Complexity is no problem, I always like a challenge.

Thanks everyone

Re: Is there an incremental Miura?

Posted: October 5th, 2017, 2:19 am
by NeverCeaseToCrease
I'm going to assume that you want your tessellation to end up looking like VVVVVVV and not >>>>>>>, and you want to fold from the left and right edges into the center.

Unfortunately, probably not unless you want to make pleats running the opposite direction of your Miura folds.

This is because the miura folds shrink the dimensions of the paper. If the center would stay unchanged, it wouldn't match up with the already folded parts because the already folded parts would be shorter.

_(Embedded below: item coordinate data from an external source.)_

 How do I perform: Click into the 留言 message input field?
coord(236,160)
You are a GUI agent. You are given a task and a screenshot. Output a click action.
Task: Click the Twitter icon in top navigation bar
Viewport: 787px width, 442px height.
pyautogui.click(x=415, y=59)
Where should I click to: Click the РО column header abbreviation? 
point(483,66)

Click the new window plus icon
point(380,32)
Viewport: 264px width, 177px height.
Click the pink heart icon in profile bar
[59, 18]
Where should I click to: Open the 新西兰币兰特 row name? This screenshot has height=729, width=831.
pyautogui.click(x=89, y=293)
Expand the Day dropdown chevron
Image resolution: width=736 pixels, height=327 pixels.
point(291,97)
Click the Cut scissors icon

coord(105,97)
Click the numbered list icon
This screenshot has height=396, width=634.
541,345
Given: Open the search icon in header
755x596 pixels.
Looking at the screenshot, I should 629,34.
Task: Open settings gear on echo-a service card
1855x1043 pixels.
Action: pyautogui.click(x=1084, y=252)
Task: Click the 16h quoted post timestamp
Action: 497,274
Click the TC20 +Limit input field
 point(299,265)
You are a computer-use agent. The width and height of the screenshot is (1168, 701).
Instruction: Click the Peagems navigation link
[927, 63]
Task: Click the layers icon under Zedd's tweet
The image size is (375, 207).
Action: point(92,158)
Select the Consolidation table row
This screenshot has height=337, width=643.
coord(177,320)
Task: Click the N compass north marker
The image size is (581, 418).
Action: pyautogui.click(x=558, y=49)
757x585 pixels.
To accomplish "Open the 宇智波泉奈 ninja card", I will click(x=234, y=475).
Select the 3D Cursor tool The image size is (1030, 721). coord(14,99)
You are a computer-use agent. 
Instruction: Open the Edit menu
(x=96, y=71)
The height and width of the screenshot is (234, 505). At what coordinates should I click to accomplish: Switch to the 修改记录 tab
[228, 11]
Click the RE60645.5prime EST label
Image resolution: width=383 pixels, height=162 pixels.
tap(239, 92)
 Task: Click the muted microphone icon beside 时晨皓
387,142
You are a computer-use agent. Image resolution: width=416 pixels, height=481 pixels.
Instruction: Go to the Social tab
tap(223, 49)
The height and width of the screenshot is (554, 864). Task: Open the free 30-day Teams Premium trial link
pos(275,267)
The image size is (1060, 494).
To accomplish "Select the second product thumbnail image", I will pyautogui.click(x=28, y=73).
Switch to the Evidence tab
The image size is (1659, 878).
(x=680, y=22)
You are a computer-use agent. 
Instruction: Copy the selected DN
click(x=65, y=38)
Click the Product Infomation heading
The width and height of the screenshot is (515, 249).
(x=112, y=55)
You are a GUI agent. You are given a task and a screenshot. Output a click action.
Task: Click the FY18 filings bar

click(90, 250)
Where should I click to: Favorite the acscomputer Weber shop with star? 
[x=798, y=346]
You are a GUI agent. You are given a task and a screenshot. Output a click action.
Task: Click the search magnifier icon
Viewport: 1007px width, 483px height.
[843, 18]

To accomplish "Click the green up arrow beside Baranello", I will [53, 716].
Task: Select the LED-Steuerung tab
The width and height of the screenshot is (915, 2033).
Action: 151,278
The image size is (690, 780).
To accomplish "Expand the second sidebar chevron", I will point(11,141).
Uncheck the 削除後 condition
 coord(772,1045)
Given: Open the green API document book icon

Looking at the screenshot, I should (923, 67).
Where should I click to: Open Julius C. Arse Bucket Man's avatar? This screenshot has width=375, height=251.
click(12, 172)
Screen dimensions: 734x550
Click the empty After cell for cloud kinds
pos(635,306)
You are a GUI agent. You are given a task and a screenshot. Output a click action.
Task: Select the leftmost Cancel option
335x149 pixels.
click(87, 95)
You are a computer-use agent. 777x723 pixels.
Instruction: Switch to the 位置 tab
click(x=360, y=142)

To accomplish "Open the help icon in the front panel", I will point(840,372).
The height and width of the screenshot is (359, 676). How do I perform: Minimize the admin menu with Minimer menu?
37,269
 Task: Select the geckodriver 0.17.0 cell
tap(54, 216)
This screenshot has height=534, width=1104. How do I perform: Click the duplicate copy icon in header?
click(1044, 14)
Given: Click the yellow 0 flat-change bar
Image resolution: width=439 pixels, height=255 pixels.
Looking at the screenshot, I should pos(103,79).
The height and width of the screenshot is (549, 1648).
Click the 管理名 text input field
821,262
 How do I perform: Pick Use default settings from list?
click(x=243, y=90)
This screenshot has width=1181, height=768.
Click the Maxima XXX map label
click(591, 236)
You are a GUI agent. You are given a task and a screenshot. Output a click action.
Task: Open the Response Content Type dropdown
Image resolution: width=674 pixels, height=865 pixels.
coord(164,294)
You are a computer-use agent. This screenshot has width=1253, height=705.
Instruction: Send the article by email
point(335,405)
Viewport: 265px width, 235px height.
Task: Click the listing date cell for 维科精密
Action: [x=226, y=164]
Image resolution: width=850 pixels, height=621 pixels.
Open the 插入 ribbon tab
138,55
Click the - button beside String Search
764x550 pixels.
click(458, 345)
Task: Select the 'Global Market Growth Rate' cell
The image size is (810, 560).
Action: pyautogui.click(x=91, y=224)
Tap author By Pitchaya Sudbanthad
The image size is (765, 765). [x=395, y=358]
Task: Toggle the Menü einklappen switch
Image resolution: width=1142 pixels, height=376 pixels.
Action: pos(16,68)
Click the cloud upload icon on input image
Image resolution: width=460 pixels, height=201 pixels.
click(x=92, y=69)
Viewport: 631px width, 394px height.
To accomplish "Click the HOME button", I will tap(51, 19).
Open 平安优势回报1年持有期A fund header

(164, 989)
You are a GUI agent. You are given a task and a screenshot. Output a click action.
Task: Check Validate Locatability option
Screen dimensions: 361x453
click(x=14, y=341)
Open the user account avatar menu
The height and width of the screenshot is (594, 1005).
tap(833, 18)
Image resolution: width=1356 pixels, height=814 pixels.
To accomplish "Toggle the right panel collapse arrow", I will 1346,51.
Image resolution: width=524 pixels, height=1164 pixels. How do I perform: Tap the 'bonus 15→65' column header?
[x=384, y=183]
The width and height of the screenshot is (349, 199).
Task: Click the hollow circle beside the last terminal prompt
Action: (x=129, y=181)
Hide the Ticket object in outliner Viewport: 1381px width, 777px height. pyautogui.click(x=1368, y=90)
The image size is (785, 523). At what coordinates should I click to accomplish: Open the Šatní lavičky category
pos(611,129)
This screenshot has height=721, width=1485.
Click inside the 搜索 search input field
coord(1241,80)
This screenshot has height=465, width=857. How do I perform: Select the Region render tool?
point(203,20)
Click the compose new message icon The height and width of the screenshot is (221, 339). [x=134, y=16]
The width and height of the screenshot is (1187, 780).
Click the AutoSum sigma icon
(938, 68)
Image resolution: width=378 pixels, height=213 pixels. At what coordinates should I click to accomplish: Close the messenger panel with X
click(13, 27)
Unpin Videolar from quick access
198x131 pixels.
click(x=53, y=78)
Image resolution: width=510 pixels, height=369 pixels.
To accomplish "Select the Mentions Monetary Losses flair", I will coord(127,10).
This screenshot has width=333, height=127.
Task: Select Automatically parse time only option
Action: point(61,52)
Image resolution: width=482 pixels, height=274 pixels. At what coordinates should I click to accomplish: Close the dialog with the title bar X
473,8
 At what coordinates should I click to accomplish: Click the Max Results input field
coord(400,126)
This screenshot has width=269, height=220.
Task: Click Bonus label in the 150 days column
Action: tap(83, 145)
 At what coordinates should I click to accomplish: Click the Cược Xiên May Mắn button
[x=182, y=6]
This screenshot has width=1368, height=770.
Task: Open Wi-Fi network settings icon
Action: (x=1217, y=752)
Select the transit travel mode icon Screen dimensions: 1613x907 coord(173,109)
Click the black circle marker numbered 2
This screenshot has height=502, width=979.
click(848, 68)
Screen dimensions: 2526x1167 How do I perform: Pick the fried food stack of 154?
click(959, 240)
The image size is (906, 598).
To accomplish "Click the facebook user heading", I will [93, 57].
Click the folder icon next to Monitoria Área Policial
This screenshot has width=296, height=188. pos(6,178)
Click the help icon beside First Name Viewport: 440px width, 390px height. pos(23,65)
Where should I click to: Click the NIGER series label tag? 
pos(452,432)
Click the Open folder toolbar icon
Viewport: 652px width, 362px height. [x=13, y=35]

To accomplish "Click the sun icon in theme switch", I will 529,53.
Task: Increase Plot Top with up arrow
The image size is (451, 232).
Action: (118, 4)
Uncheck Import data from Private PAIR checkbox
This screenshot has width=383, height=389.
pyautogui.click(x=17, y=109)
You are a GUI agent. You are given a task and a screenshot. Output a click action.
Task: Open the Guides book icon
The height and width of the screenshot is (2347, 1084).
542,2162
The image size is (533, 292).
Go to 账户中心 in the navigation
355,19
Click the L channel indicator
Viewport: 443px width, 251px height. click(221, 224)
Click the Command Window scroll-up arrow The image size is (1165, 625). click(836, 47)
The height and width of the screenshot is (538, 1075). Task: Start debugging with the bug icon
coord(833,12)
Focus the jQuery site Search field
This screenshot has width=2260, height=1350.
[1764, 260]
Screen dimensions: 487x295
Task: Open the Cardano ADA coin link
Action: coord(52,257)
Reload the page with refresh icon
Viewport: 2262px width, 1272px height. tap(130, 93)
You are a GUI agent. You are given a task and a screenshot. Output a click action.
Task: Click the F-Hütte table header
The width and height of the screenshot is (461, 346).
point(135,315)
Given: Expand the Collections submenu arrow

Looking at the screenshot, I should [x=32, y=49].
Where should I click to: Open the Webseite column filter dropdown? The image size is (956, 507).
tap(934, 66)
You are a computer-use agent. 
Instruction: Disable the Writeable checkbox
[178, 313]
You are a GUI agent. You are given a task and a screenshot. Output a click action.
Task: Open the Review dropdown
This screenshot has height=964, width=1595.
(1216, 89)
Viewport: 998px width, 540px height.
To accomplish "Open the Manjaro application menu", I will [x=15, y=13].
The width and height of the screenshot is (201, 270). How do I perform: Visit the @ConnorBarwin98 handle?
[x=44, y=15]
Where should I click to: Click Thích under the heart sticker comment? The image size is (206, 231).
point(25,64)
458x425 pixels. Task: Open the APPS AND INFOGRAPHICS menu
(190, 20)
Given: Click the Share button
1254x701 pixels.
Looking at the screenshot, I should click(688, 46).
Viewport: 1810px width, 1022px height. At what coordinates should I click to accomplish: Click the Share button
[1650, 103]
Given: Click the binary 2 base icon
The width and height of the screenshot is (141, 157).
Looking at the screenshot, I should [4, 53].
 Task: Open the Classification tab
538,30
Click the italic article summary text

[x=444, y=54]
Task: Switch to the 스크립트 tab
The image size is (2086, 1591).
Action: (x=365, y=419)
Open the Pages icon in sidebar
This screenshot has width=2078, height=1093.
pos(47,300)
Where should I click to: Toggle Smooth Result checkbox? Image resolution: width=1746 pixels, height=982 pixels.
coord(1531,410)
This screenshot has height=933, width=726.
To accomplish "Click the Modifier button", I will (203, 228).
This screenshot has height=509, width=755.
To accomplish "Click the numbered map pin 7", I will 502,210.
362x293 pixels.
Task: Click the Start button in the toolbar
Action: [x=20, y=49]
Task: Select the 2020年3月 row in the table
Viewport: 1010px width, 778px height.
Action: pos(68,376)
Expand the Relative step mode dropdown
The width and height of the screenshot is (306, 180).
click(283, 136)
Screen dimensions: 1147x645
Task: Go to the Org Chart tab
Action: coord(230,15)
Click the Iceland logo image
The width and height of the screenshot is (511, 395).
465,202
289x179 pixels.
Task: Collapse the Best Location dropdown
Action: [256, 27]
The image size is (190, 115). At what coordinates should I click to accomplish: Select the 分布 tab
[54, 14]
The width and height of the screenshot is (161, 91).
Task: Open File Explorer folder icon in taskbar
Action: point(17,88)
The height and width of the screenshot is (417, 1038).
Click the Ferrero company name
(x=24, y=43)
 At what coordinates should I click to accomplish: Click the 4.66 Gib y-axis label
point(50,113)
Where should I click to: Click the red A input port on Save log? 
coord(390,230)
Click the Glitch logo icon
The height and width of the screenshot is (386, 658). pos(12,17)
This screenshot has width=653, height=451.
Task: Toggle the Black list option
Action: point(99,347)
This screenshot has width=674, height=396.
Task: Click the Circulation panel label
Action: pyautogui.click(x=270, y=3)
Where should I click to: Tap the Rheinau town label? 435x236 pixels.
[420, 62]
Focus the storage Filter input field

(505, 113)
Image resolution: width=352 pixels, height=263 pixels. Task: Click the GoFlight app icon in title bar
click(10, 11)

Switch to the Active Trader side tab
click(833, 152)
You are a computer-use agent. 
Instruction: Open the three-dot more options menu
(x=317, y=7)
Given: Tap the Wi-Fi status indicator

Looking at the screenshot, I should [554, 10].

But if you were to pleat the center some how that the length of the paper would match up with the Miura part, you might be able to do what you're looking for but I'm not sure how. Perhaps somebody else would know.

Re: Is there an incremental Miura?

Posted: October 5th, 2017, 6:44 am
by oz
Welcome to the forum!

You might look up the "flasher" design, made famous by Jeremy Shafer... It doesn't match exactly what you've described, but it is closer in that the middle stays in place while the rest of the paper collapses around it. Other than that, maybe look into box pleating, since you can collapse the box pleat one mountain/valley fold at a time while keeping the middle flat.

Hopefully this helps a little. Good luck!